3D Gaussian Splatting (3DGS) has become a popular solution in SLAM due to its high-fidelity and real-time novel view synthesis performance. However, some previous 3DGS SLAM methods employ a differentiable rendering pipeline for tracking, lack geometric priors in outdoor scenes. Other approaches introduce separate tracking modules, but they accumulate errors with significant camera movement, leading to scale drift. To address these challenges, we propose a robust RGB-only outdoor 3DGS SLAM method: \(\textbf{S3PO-GS}\). Technically, we establish a self-consistent tracking module anchored in the 3DGS pointmap, which avoids cumulative scale drift and achieves more precise and robust tracking with fewer iterations. Additionally, we design a patch-based pointmap dynamic mapping module, which introduces geometric priors while avoiding scale ambiguity. This significantly enhances tracking accuracy and the quality of scene reconstruction, making it particularly suitable for complex outdoor environments. Our experiments on the Waymo, KITTI, and DL3DV datasets demonstrate that S3PO-GS achieves state-of-the-art results in novel view synthesis and outperforms other 3DGS SLAM methods in tracking accuracy.

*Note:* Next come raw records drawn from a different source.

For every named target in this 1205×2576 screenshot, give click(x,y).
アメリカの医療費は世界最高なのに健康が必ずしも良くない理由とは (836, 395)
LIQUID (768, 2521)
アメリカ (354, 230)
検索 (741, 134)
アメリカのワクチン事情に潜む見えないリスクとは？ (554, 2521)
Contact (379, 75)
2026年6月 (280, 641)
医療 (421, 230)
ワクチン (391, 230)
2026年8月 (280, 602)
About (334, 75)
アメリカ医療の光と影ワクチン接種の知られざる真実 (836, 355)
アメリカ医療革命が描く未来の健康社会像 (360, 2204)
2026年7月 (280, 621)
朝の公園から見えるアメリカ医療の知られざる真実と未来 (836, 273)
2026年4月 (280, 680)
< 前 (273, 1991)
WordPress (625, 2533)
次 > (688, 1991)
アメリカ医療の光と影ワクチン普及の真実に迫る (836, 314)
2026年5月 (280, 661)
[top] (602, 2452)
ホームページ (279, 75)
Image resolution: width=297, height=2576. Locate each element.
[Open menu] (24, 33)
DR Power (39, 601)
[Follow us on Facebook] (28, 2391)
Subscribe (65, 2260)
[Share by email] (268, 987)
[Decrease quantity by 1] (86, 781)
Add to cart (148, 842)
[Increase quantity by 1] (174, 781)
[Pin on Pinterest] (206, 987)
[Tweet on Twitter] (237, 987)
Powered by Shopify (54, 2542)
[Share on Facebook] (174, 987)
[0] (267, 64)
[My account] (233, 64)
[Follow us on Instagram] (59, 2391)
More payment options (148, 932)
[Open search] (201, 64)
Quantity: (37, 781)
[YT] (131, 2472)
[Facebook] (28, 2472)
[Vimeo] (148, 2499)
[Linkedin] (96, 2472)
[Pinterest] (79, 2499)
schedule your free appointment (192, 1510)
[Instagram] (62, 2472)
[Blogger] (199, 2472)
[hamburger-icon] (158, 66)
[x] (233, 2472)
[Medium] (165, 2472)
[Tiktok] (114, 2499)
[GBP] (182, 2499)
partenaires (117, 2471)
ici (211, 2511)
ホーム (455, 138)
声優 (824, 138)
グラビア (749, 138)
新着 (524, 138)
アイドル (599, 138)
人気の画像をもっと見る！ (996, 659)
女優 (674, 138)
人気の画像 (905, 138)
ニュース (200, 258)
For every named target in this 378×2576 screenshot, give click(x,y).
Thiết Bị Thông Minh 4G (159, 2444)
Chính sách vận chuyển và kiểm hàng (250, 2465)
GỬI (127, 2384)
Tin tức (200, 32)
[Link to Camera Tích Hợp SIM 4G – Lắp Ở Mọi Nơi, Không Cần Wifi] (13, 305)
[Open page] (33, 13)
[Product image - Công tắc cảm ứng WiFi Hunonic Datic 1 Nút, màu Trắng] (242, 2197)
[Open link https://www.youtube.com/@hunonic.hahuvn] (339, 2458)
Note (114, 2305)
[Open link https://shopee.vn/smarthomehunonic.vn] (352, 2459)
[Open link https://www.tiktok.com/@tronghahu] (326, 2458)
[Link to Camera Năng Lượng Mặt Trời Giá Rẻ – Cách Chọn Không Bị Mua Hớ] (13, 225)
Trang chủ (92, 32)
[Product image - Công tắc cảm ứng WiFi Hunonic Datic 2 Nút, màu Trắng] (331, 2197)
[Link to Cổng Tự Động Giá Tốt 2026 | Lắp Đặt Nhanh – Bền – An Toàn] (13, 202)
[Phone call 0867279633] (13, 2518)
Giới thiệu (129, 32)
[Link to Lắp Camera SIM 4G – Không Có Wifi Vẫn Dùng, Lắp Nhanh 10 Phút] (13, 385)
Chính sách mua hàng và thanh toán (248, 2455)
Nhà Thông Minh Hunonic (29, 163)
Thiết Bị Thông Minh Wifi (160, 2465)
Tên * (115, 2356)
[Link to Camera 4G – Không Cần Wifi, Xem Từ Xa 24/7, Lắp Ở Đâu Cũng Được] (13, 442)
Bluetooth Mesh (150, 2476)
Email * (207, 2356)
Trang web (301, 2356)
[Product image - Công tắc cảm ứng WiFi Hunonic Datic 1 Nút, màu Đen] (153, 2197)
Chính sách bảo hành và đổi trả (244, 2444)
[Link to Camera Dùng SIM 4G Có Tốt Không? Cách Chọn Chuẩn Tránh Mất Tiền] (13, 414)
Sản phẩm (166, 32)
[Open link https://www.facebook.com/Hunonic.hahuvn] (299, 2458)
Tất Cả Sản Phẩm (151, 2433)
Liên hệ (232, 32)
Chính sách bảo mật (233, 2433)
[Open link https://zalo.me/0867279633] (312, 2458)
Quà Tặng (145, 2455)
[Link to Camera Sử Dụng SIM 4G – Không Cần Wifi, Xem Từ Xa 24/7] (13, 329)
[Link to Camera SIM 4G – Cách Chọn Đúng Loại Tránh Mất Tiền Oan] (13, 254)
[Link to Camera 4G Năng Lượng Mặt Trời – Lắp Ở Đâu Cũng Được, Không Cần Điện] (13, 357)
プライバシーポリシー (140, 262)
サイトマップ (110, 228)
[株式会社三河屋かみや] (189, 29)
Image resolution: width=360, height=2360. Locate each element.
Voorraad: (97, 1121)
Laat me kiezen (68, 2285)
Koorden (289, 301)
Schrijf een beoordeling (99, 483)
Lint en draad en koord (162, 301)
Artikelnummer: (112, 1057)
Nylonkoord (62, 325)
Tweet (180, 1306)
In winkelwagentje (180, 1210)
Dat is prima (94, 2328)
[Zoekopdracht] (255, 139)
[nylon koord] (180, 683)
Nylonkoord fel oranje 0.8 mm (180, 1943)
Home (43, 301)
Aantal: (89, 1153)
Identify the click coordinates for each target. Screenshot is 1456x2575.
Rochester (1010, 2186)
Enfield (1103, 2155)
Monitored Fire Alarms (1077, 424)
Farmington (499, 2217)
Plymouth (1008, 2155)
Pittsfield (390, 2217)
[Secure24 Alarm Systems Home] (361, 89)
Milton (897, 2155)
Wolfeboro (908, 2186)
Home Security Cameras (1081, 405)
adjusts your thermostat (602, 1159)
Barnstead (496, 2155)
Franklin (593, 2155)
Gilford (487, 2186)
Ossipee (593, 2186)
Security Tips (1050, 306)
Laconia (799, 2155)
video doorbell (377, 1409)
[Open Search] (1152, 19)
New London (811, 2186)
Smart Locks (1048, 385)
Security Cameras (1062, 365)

\(\textbf{Localization and novel view synthesis results on KITTI.}\) Our method S3PO-GS maintains robust tracking and high-quality novel view synthesis even in cases of large-angle turns. This is achieved through our self-consistent 3DGS pointmap tracking and the patch-based pointmap dynamic mapping module.
The system begins by initializing a 3D Gaussian map. For new input frame \(T_n\), we rasterize the 3DGS pointmap of the adjacent keyframe \(T_{ak}\), match it with the input image, and establish 2D-3D correspondences to estimate scale self-consistent pose. The estimated pose is further refined using photometric loss. If \(T_n\) is selected as keyframe, we obtain its rendered pointmap \(X^r\) and pre-trained pointmap \(X^p\), then crop both into patches with similar distributions. After patch normalization, the correct points are selected to compute a scaling factor, which is then used to adjust \(X^p\). Once the incorrect points are replaced, \(X^r\) is used to insert new Gaussians. Finally, the aligned pre-trained pointmap is used to jointly optimize the 3D Gaussian map, enabling precise and robust localization and mapping.
We compare our method with other RGB-only SLAM approaches supporting novel view rendering on three dataset. ATE RMSE [m] for tracking; PSNR, SSIM, and LPIPS for novel view rendering. Best results are in \(\textbf{bold}\), second-best in \(\underline{underlined}\). Our method achieves NVS SOTA performance across all datasets, with the best tracking accuracy on KITTI and DL3DV, and comparable tracking accuracy to GlORIE-SLAM on Waymo.
Our method produces high-fidelity images that capture intricate details of vehicles, streets, and buildings. The rendered depth maps are more accurate in regions with complex depth variations, such as tree branches and roadside vehicles.
Under large viewpoint changes, MonoGS struggles to track, while OpenGS-SLAM exhibits instability. In contrast, our method achieves superior robustness.